The Forgetting Machine by Rodrigo Quian Quiroga

Author:Rodrigo Quian Quiroga
Language: eng
Format: mobi, epub
ISBN: 9781944648558
Publisher: BenBella Books, Inc.
Published: 0101-01-01T00:00:00+00:00


Richard Andersen, a professor at the California Institute of Technology (Caltech) and one of my mentors in neuroscience, said once that a lecture should convey at most one or two general messages. Richard does not study memory,14 but, as a gifted speaker, he has come to understand that attempting to communicate more than a couple of messages does little but confuse the audience and reduce the likelihood that anything will be remembered. Of course, during a one-hour talk, we must do more than simply recite our one or two messages (which would take seconds). The content of the talk must aim for its goal by developing those one or two ideas richly and memorably. The secret of good public speaking, in my opinion, lies in knowing well what these ideas are and communicating them in a way that ensures the audience will recall them a week, a month, or even a few years later. One may adorn the talk with vivid details—maybe some of these, if they strike a particular audience member as noteworthy, will be remembered in the future—but these details should reinforce the main ideas, not compete against them.

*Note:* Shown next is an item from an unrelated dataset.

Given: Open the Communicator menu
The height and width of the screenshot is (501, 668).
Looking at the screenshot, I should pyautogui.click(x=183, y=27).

These are, of course, my personal opinions, not absolute truths. I am certainly not the first person to have such views; after all, it has become somewhat of a cliché to say that schools should teach pupils to think, not to memorize. Perhaps the greatest contribution neuroscience can make to this debate is the discovery that the human brain has a very limited ability to process and retain information. A teacher does his best to make it through the year’s curriculum because he wants his students to learn the subjects in full. What he may not know is that, no matter how hard they try, his students will not be able to remember much of what they learned a while later. If he teaches many topics, one after another, he will cover a wide program of study, but almost nothing will stay in the students’ memories for long. It may be much more effective to select a few subjects and flesh them out repeatedly, instead of jumping from topic to topic. Perhaps, as in a presentation, he can add details and related content, but he should always keep the core concepts he has decided to focus upon front and center, and come back to them time and time again, since these are what his students will remember.

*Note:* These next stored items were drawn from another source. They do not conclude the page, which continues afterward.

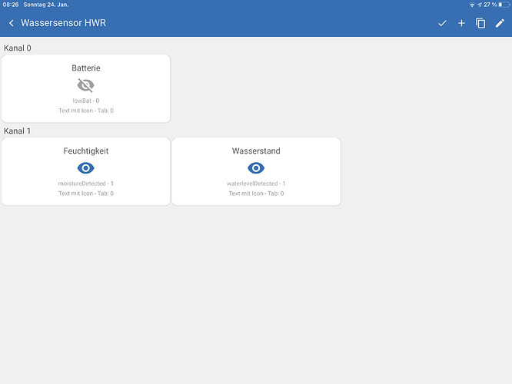Screen dimensions: 512x384
Task: Add a new element with plus icon
Action: pyautogui.click(x=461, y=23)
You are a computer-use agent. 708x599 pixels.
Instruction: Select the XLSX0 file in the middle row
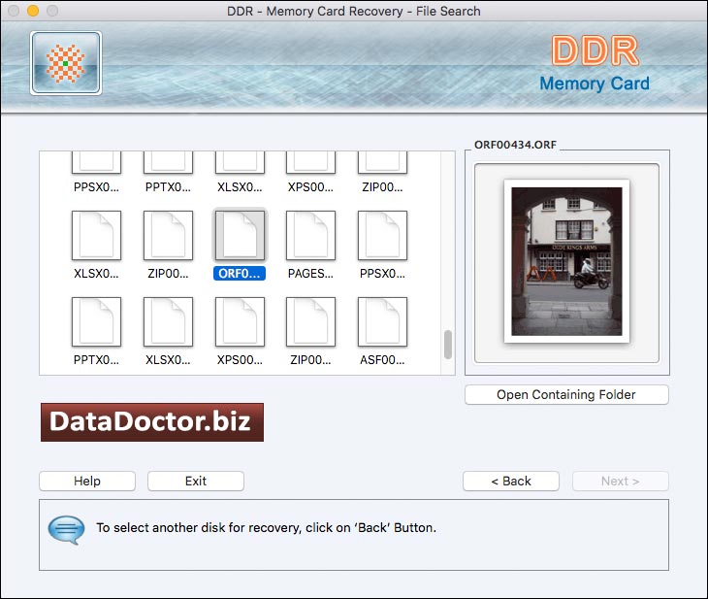tap(96, 236)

As we saw in Chapter 4, Ebbinghaus showed in the late nineteenth century that repetition helps consolidate memory. However, the sort of repetition I refer to, going over and over the same topics, is very different from repetition as an aid to memory. In fact, I propose the exact opposite of requiring students to repeat the same facts from memory again and again. Instead, I argue that the same topics should be covered many times, but with different nuances, in different contexts, through different associations. It is precisely these contexts and associations that consolidate memories in a much sturdier and deeper way than that afforded by rote memorization.